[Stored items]
^^^^

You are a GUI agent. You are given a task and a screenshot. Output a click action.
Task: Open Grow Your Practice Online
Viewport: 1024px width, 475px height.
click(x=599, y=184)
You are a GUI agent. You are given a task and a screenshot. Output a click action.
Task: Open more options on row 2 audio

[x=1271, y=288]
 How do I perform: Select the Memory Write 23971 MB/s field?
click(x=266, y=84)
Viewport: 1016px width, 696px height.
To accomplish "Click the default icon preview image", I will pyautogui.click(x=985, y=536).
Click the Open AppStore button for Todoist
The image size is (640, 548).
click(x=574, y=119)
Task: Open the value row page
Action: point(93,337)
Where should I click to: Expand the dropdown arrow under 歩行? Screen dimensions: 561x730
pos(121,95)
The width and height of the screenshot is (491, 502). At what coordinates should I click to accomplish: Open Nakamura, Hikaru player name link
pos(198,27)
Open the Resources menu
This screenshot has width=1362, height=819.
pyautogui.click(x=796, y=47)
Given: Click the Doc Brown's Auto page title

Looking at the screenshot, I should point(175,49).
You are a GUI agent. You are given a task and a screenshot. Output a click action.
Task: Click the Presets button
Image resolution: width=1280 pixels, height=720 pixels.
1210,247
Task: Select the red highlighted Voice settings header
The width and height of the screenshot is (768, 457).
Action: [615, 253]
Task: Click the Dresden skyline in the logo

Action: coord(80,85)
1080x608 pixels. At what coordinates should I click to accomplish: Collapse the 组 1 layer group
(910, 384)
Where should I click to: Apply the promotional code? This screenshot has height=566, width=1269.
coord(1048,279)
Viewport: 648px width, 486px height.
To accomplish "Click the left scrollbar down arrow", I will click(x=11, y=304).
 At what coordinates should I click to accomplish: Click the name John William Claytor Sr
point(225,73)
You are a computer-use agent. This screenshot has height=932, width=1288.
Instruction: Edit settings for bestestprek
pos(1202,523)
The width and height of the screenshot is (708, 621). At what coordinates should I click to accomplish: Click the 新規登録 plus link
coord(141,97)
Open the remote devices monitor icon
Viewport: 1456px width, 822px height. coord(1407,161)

^^^^

### INSTRUCTIONS TO FOLLOW
For this exercise, output the records in full, exactly.

### ANSWER TO THIS EXERCISE
You are a GUI agent. You are given a task and a screenshot. Output a click action.
Task: Open Grow Your Practice Online
Viewport: 1024px width, 475px height.
click(x=599, y=184)
You are a GUI agent. You are given a task and a screenshot. Output a click action.
Task: Open more options on row 2 audio

[x=1271, y=288]
 How do I perform: Select the Memory Write 23971 MB/s field?
click(x=266, y=84)
Viewport: 1016px width, 696px height.
To accomplish "Click the default icon preview image", I will pyautogui.click(x=985, y=536).
Click the Open AppStore button for Todoist
The image size is (640, 548).
click(x=574, y=119)
Task: Open the value row page
Action: point(93,337)
Where should I click to: Expand the dropdown arrow under 歩行? Screen dimensions: 561x730
pos(121,95)
The width and height of the screenshot is (491, 502). At what coordinates should I click to accomplish: Open Nakamura, Hikaru player name link
pos(198,27)
Open the Resources menu
This screenshot has width=1362, height=819.
pyautogui.click(x=796, y=47)
Given: Click the Doc Brown's Auto page title

Looking at the screenshot, I should point(175,49).
You are a GUI agent. You are given a task and a screenshot. Output a click action.
Task: Click the Presets button
Image resolution: width=1280 pixels, height=720 pixels.
1210,247
Task: Select the red highlighted Voice settings header
The width and height of the screenshot is (768, 457).
Action: [615, 253]
Task: Click the Dresden skyline in the logo

Action: coord(80,85)
1080x608 pixels. At what coordinates should I click to accomplish: Collapse the 组 1 layer group
(910, 384)
Where should I click to: Apply the promotional code? This screenshot has height=566, width=1269.
coord(1048,279)
Viewport: 648px width, 486px height.
To accomplish "Click the left scrollbar down arrow", I will click(x=11, y=304).
 At what coordinates should I click to accomplish: Click the name John William Claytor Sr
point(225,73)
You are a computer-use agent. This screenshot has height=932, width=1288.
Instruction: Edit settings for bestestprek
pos(1202,523)
The width and height of the screenshot is (708, 621). At what coordinates should I click to accomplish: Click the 新規登録 plus link
coord(141,97)
Open the remote devices monitor icon
Viewport: 1456px width, 822px height. coord(1407,161)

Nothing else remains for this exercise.